Crisis and transnational working classes 165 was transformed into the “regular” army of care, domestic and service workers. Pahuatecan women who left manufacturing switched to janitorial services and food preparation in their homes, selling food to other workers. This confirms the resilience of the sendee sector linked to social reproduction during the crisis. Immigrant workers in low-wage service industries, like the Pahuatecans and Zapotitecans described in this book, cannot be easily replaced by another group of workers at this time. In sum, the Great Recession had little impact on employment in the cheapened, feminized workforce tied to social reproduction in New York and North Carolina. When the crisis hit the construction and manufacturing sectors, on the other hand, workers in these industries, like Pahuatecan men, were more likely to face reduced hours and unemployment.
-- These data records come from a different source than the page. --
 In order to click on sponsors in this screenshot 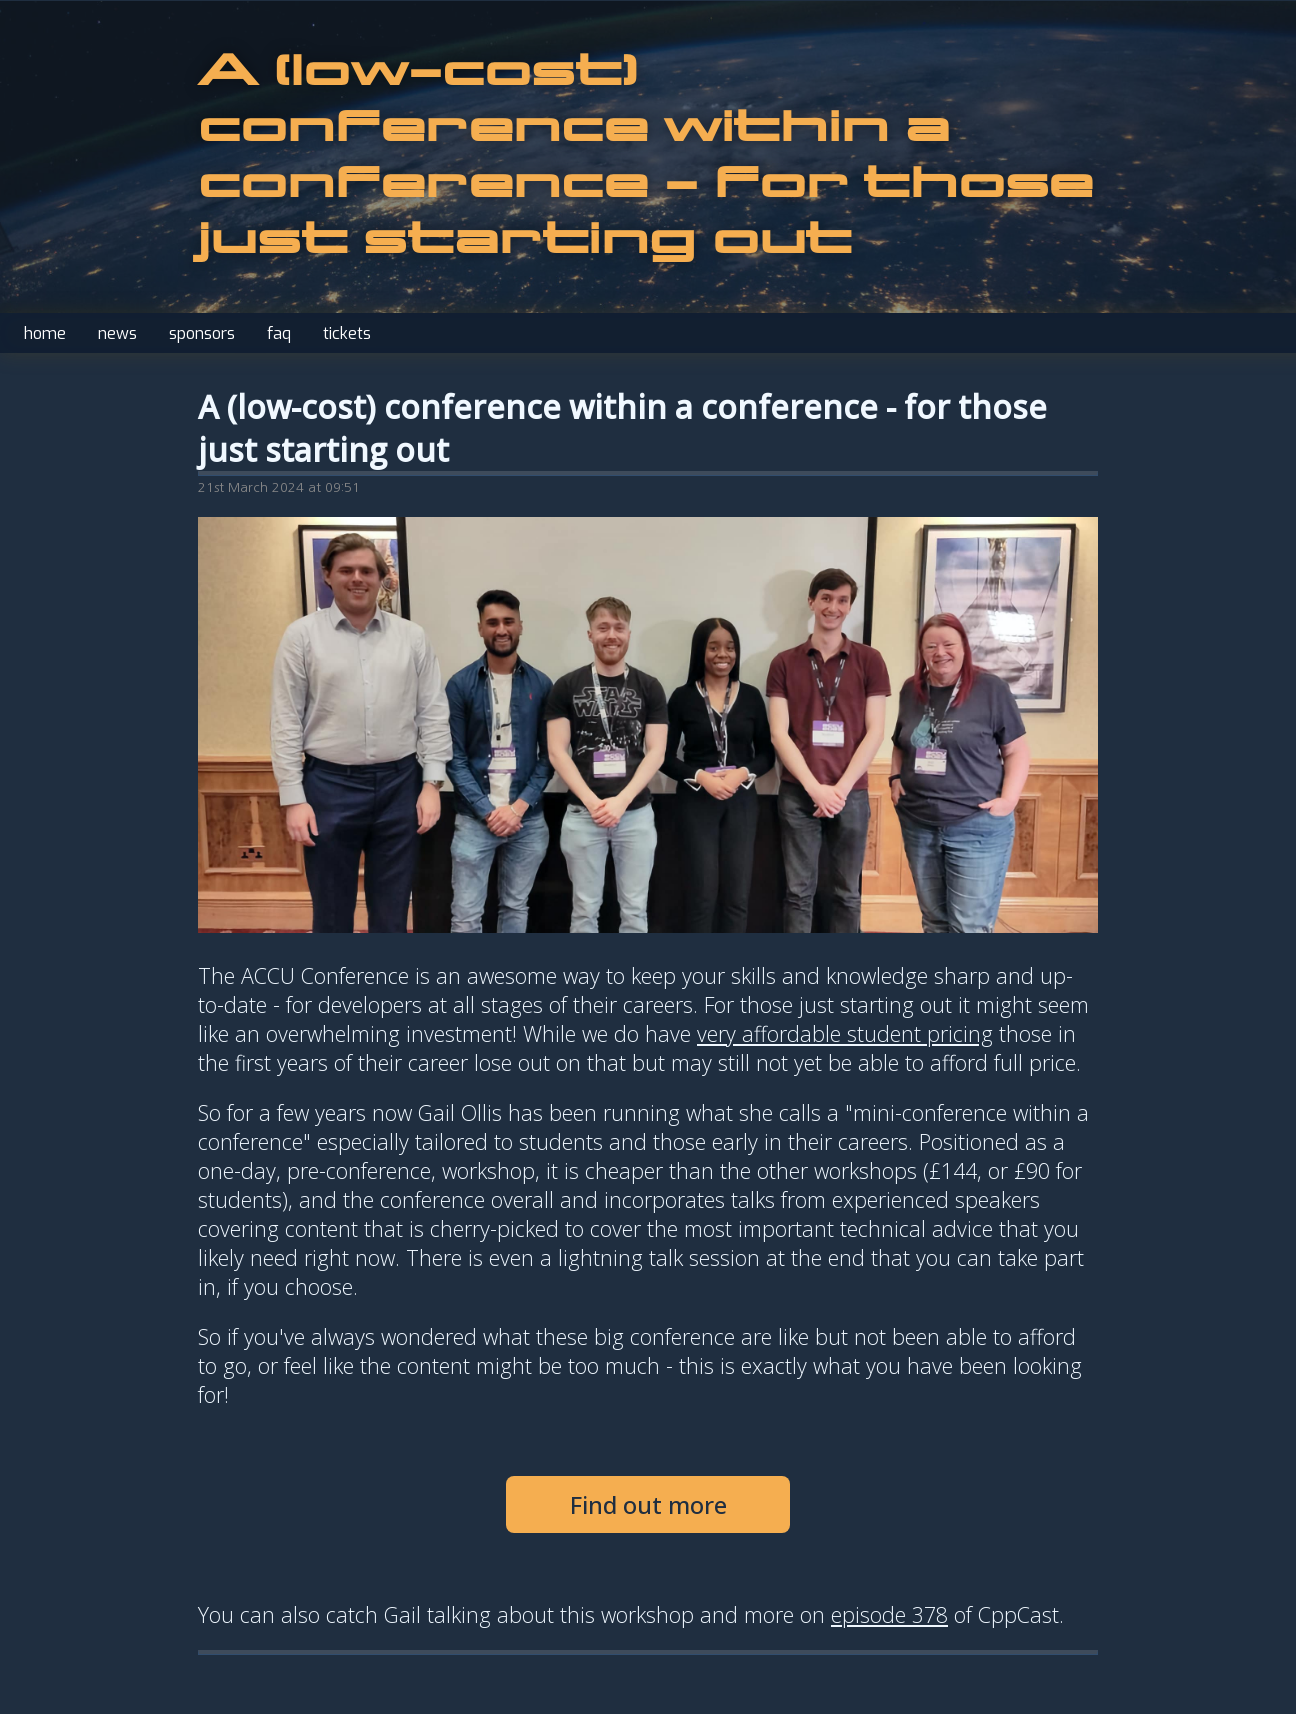, I will do `click(202, 333)`.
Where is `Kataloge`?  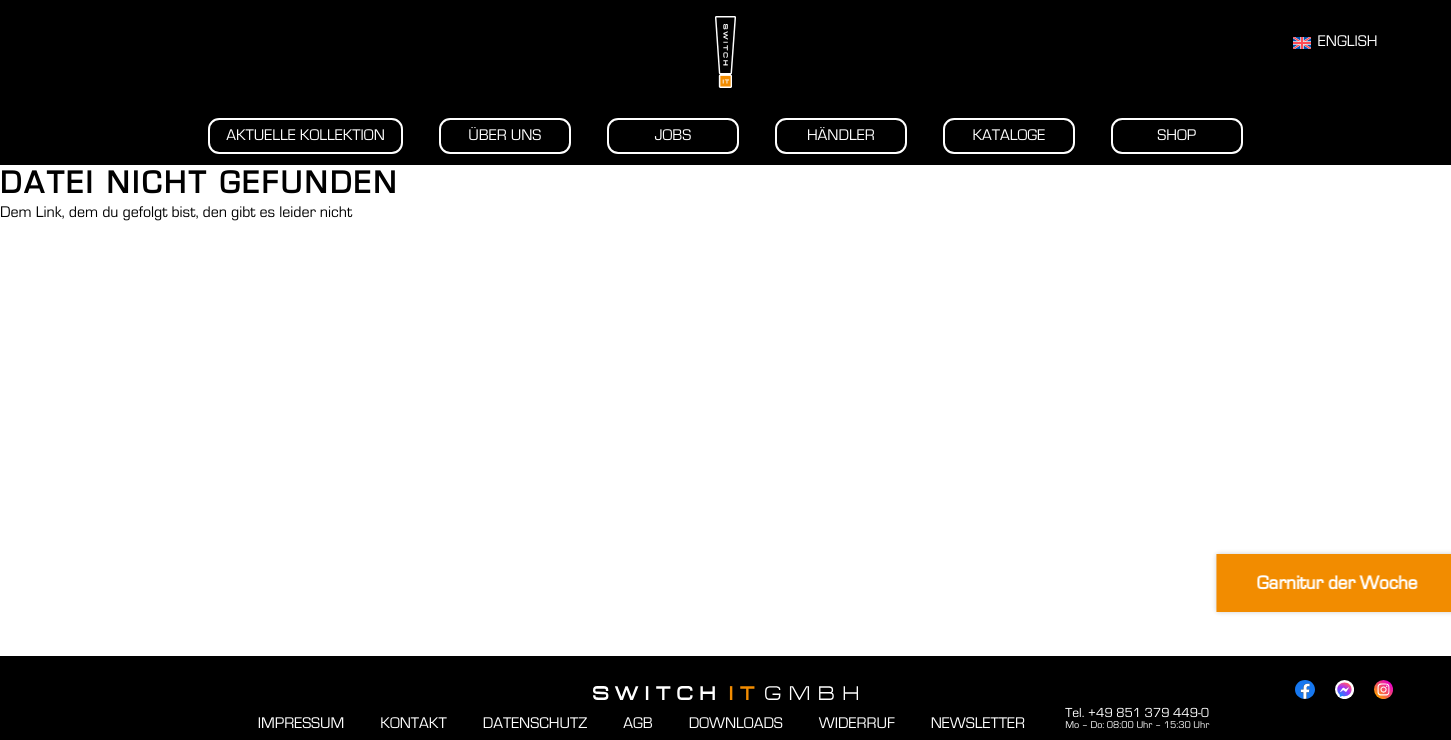
Kataloge is located at coordinates (1008, 136).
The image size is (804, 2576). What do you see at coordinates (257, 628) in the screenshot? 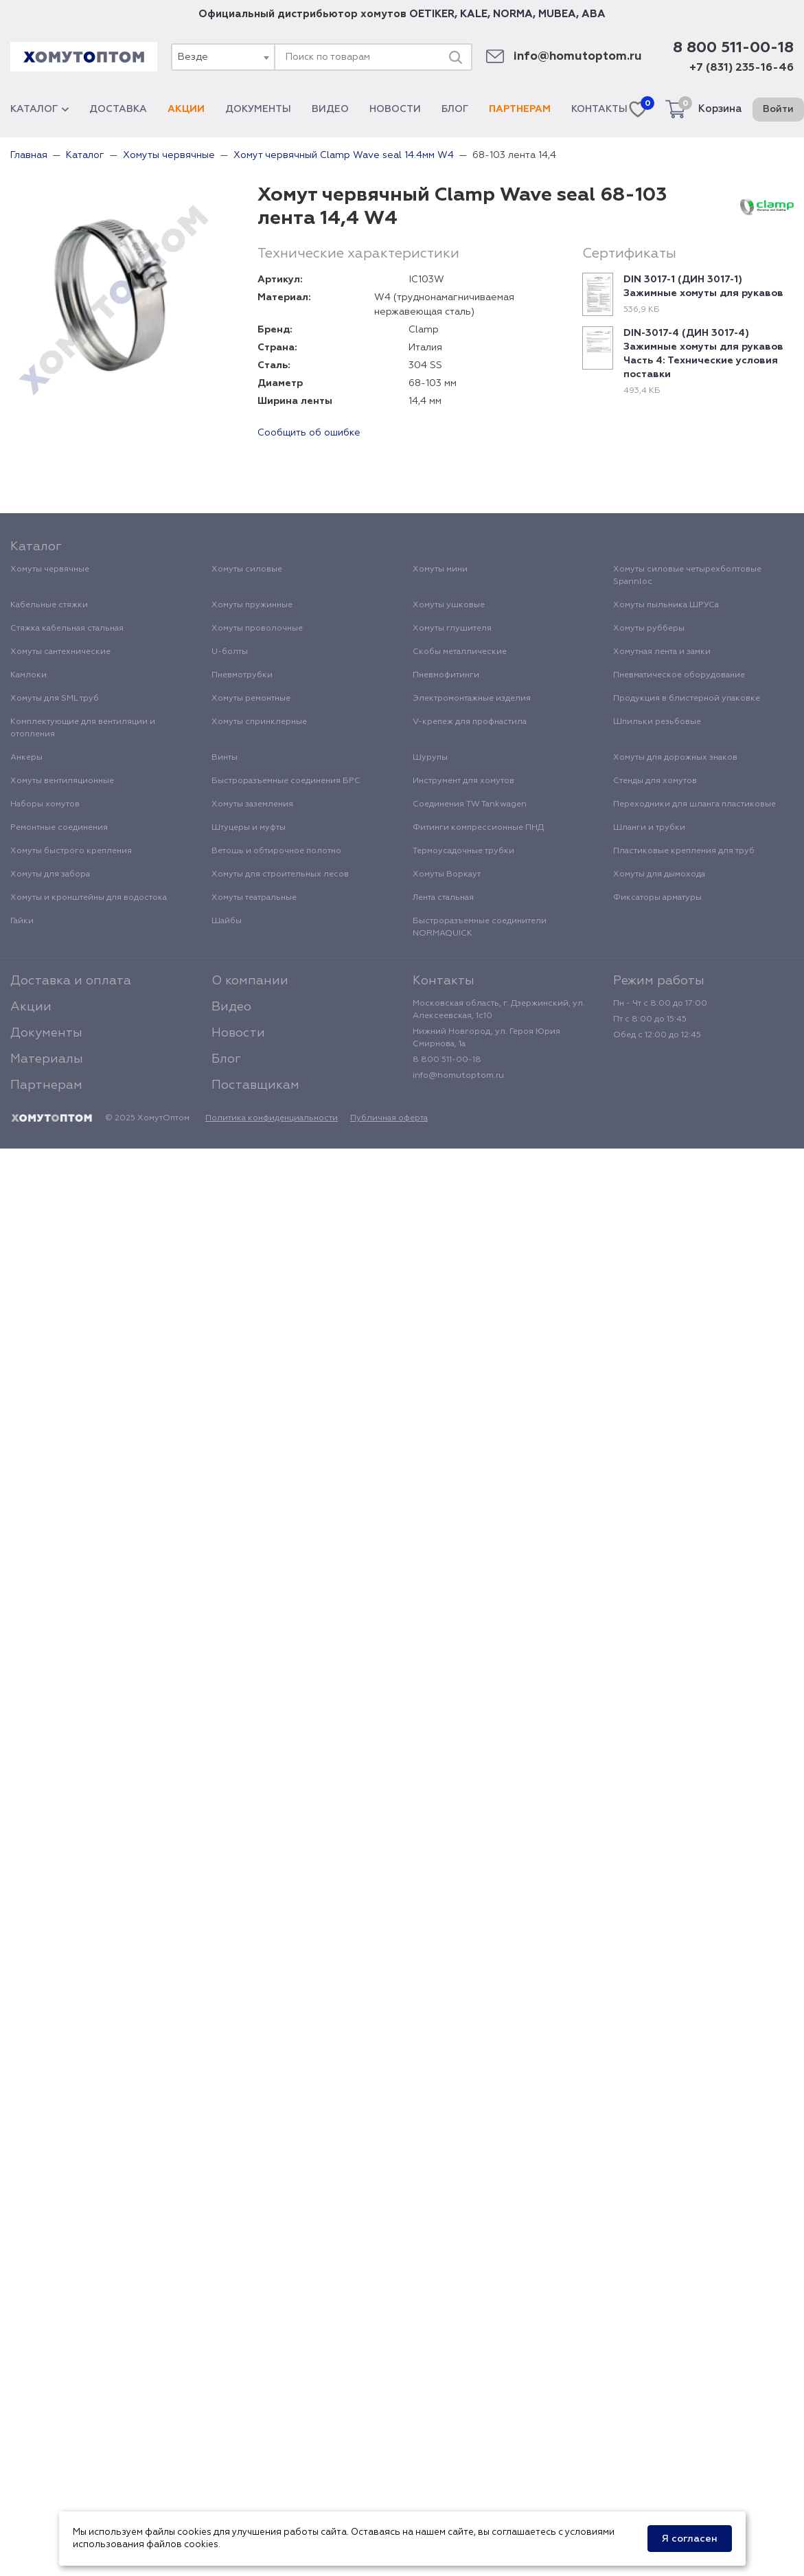
I see `Хомуты проволочные` at bounding box center [257, 628].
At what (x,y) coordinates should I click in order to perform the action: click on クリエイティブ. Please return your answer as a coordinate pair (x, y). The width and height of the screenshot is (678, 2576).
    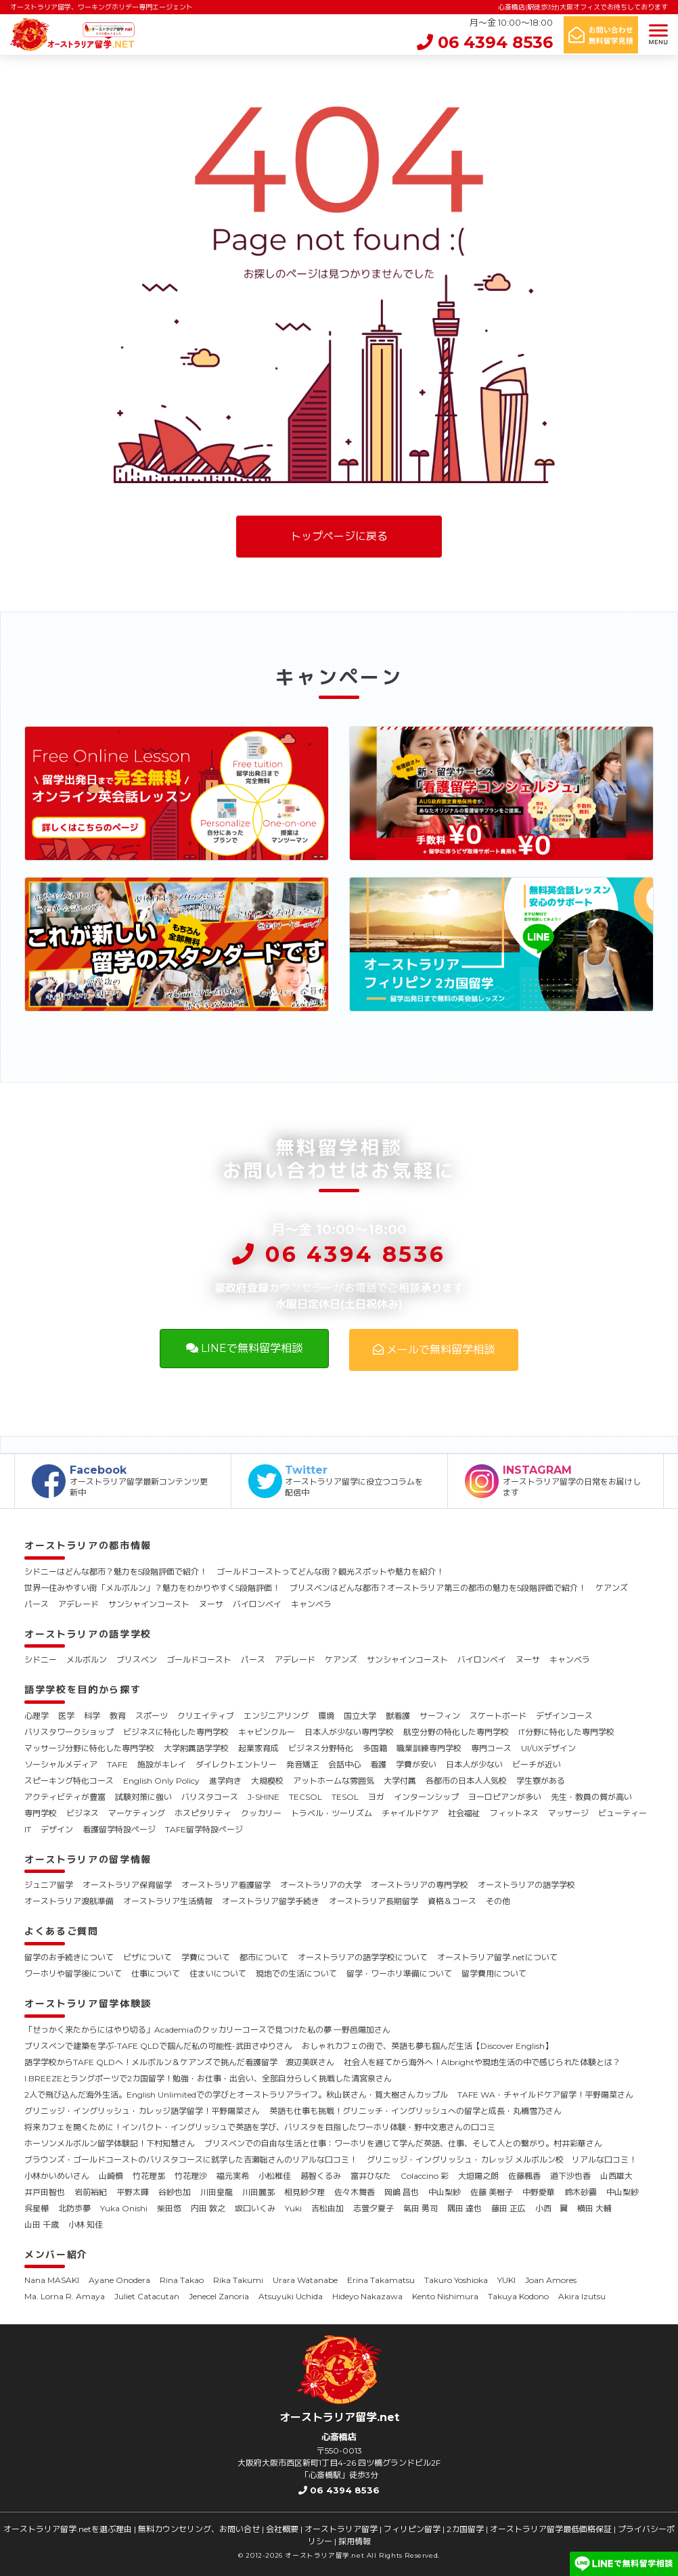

While examining how the crisis of social reproduction in the United States has been temporarily resolved with immigrant labor from Mexico was one objective for this study, we also attempted to shine a light on the changing conditions of the reproduction of Mexican migrants’ labor-power (Bhattacharya, 2017b). As discussed in Chapter 5, we agree with Fraser (2017) that while social reproduction is essential for capitalist accumulation, accumulation tends to destabilize social reproduction processes. For example, native women’s incorporation into the labor market beginning in the 1970s left unattended the social reproductive work formerly carried out in the home. This problem was “resolved” by the large-scale importation of Mexican immigrant labor channeled into social reproductive work in private homes and commercialized services.

Likewise, the cheapening and disciplining of "illegal” labor through the reclassification of Mexican immigrant labor as “illegal” (De Genova, 2005) and the disciplining power of the ever-present interior surveillance apparatus (Goldstein & Alonso-Bejarano, 2017) fortify accumulation, yet weigh like a nightmare on the immigrant population. They increase the number and intensity of challenges workers face to regenerate and replenish themselves in order to work the next day. Furthermore, these assaults on wellbeing are felt not only by those without documents, but also Mexican-origin US residents and citizens, who, while not the "official” target of surveillance and raids, feel as though they could be (Sabo & Lee, 2015). The struggle to maintain not only basic, biological needs, but to also maintain social life and develop human potentialities grows ever more difficult, particularly for illegalized and racial-ized Mexican immigrants. In mixed-status families, class differences created along the lines of migratory status fragment the very intimate spaces of family relationships (Boehm, 2012). We witness the inhumanity of the processes that produce differences and fragmentation among working classes and their impact on social reproduction. Pahuatecos/as who could not obtain driver’s licenses to transit freely and without fear on their way to work and school (Chapter 5), the pain of family separations across borders (Chapter 6) and the pain of realizing that the “sacrifices” of migration were not worthwhile because economic or educational aspirations were not attained despite years in the United States (Chapters 5 and 6) are only a few of the ways that “illegality” is lived by undocumented Mexican immigrants.